It’s Good That Wikileaks Is Using Amazon’s Servers

Because I used to work for an ISP wholesaler, I tend to have a little bit of a different viewpoint about terrorist groups and organizations that are hostile to America, like Wikileaks, being hosted on American servers:

WikiLeaks, the website that published a quarter-million sensitive diplomatic cables on Sunday, is using Amazon.com Inc. servers in the U.S. to help deliver its information. It sounds like an odd choice, but it could make sense.

The site cablegate.wikileaks.org, which WikiLeaks is using for the diplomatic documents, is linked to servers run by Amazon Web Services in Seattle, as well as to French company Octopuce. Wikileaks.org, the site’s front page, links back to Amazon servers in the U.S. and in Ireland. Several Internet watchers, including technologist Alex Norcliffe, reported earlier on WikiLeaks’ use of Amazon services.

Amazon and WikiLeaks did not return requests for comment.

The choice of Amazon, a U.S. company, seems strange given the amount of criticism WikiLeaks has received from the U.S. government. Rep. Peter King of New York, the ranking Republican on the House Committee on Homeland Security, sent a letter to Attorney General Eric Holder Sunday saying he supported charging WikiLeaks activist Julian Assange under the Espionage Act.

But experts said it was unlikely that Amazon would face legal action for selling services to WikiLeaks. For one thing, now that the information disclosed by the site is already public, it might not be considered contraband, said Jonathan Zittrain, a professor of law and computer science at Harvard University.

On the one hand, this feels like a slap, doesn’t it? How dare Amazon host Wikileaks?

However, here’s what you have to understand: Everything Amazon has access to, the federal government now has access to because it’s on an American server and there will be no problem getting a warrant. Personally, I wish every enemy of the United States had their website hosted here because it would give the government access to what they’re doing. How much that will help in the end is hard to say, but have no doubt: There are people who know computer code like you know the back of your own hand looking at every behind-the-scenes interaction between Wikileaks and Amazon. Keep that in mind.
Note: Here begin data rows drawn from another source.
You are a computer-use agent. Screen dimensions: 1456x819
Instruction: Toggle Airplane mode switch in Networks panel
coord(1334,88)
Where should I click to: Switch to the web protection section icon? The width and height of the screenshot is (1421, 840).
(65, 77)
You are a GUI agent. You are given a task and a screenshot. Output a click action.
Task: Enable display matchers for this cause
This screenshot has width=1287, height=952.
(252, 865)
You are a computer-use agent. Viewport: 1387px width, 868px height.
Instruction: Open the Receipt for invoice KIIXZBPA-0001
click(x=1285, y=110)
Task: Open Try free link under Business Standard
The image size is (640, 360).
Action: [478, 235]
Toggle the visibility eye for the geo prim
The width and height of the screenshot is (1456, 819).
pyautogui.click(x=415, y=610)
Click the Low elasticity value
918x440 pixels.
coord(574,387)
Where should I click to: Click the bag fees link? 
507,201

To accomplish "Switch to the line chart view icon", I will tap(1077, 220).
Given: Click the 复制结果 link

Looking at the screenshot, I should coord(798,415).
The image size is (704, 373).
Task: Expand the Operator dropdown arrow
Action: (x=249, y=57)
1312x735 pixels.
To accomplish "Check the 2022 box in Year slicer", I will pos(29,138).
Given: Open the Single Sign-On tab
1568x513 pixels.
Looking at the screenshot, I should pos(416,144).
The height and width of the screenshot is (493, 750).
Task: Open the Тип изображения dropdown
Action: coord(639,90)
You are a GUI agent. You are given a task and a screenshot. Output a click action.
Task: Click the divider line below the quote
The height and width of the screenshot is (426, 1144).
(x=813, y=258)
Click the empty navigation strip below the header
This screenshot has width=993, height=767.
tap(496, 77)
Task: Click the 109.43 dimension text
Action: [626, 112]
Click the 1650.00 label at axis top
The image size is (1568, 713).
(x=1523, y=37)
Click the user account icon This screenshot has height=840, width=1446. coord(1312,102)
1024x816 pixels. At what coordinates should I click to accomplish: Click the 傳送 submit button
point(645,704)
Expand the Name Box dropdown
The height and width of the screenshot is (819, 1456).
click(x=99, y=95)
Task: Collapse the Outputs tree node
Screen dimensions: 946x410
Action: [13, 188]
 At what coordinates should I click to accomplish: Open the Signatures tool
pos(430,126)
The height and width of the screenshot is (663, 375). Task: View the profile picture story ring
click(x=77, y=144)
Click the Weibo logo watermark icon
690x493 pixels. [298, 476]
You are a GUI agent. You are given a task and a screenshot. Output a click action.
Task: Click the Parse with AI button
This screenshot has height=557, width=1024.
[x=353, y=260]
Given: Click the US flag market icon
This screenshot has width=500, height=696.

Update #1: Well, so much for that. Guess Amazon didn’t like the bad press, which is understandable:

Amazon has terminated the account of Wikileaks and apparently the site has been down most of the day. Joe Lieberman has issued a statement on Amazon’s decision. Amazon has not commented directly on what happened to Wikileaks account. But they appear to have told Lieberman — or that’s the clear import of Lieberman’s statement — that they unilaterally terminated the account.